I would have liked - would have really liked - to enjoy this one more than I did but, alas, it didn't happen.
This is an interesting if sparse insight into the remote Faroese community around seventy years ago and yet virtually timeless, save for a couple of mentions to the telephone.
I'm fascinated by the Faroe Islands and did look at this book with favourably biased eyes for a long while either waiting for something relevant to happen or for the plot to take a relished twist. Unfortunately, nothing like that ever happened and the book was soon over.
And, to be honest, without the Faroe Islands in the background I wouldn't save much of this novel.

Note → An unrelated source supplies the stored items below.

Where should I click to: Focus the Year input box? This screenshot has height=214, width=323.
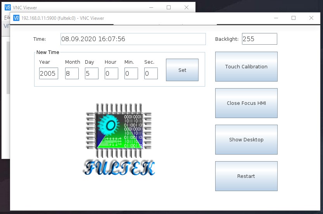[48, 73]
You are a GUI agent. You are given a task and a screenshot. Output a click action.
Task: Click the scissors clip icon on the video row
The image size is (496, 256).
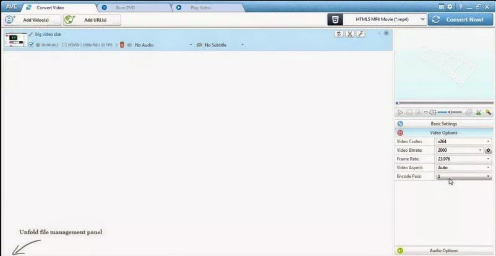(350, 34)
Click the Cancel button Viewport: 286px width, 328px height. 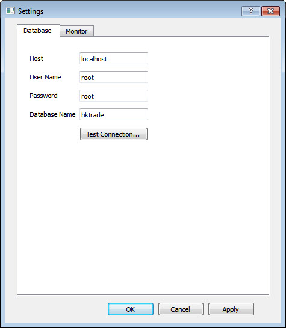[181, 309]
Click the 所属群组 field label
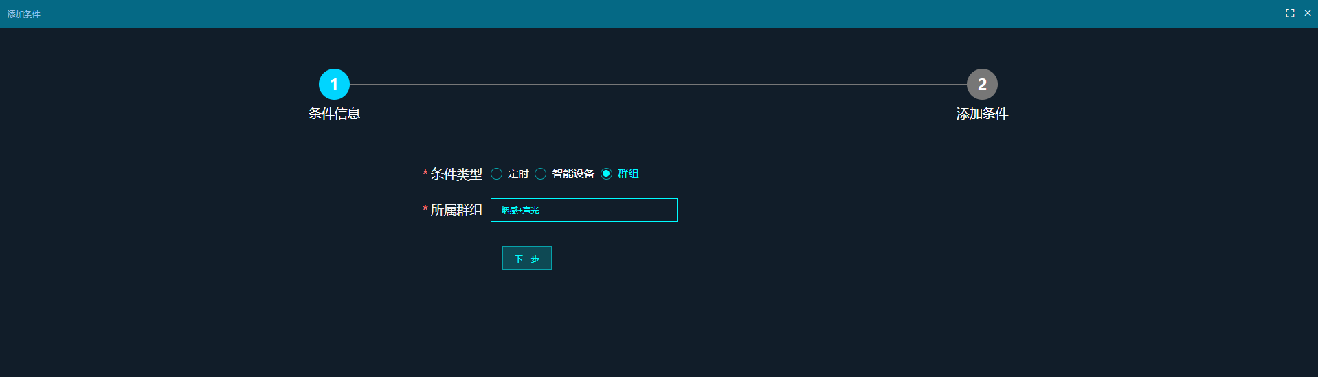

Brú is not Laxness and I guess it was wrong of me to involuntarily set a comparison between the two given the cultural similitudes between Iceland and the Faroe and the period in which both authors lived.
I liked some tiny sparkles of dry Nordic humour here and there and appreciated the no-nonsense approach of the author to the story. But it's the story in itself that ultimately didn't catch my interest.
The fact is that I've found the beginning of the book much more powerful (and for those who cannot stand whale slaughtering, quite disturbing) than the rest of 'The Old Man and His Sons'.
Blame it on the translation, but it looked like all the following events happening to old Ketil, his family and his neighbors after the blessed (or cursed?) whale meat bonanza are somehow disjointed from one another and none of them got me.
It's a pity for I thought and believed that this could have been the sort of book I treasure and Heidin Brú himself one of those unrecognized authors that I revere. However, to be fair 'The Old Man and His Sons' was a disappointment and I wouldn't do any justice to scores of books I read by rewarding it with three stars.